A dívida da Assistência na Doença aos Militares (ADM) aumentou 748% desde 2010. Atualmente, a dívida gerida pelo Instituto de Ação Social das Forças Armadas (IASFA) encontra-se em quase 95 milhões de euros, segundo noticia esta segunda-feira o Correio da Manhã. O mesmo jornal adianta que a ADM atingiu este valor negativo porque as despesas anuais (cerca de 94 milhões de euros) são em muito superiores às receitas provenientes do Orçamento do Estado e das quotas dos beneficiários (73 milhões de euros).

Contudo, o Instituto de Ação Social das Forças Armadas desmente que a dívida ascenda a 95 milhões de euros: “O montante referido não tem correspondência com os valores apurados pelo IASFA. O montante exato da dívida da ADM encontra-se plasmado na Conta de Gerência do IASFA”, afirma o instituto, citado pelo Correio da Manhã.

Para resolver o problema dívida, o Ministério das Finanças, o Ministério da Defesa e ainda o IASFA estão a trabalhar em conjunto num plano que visa pagar o montante através de prestações.
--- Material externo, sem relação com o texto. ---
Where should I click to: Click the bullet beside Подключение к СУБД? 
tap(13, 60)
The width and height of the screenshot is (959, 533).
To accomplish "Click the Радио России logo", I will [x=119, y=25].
Ainda assim, o IASFA deverá avançar com parte significativa da dívida num pagamento inicial.

Em 2017, a ADM contava com 115.085 beneficiários, a quem são prestados cuidados de saúde. Estes cuidados são prestados no âmbito do Serviço Nacional de Saúde e financiados através do Estado e dos descontos dos beneficiários.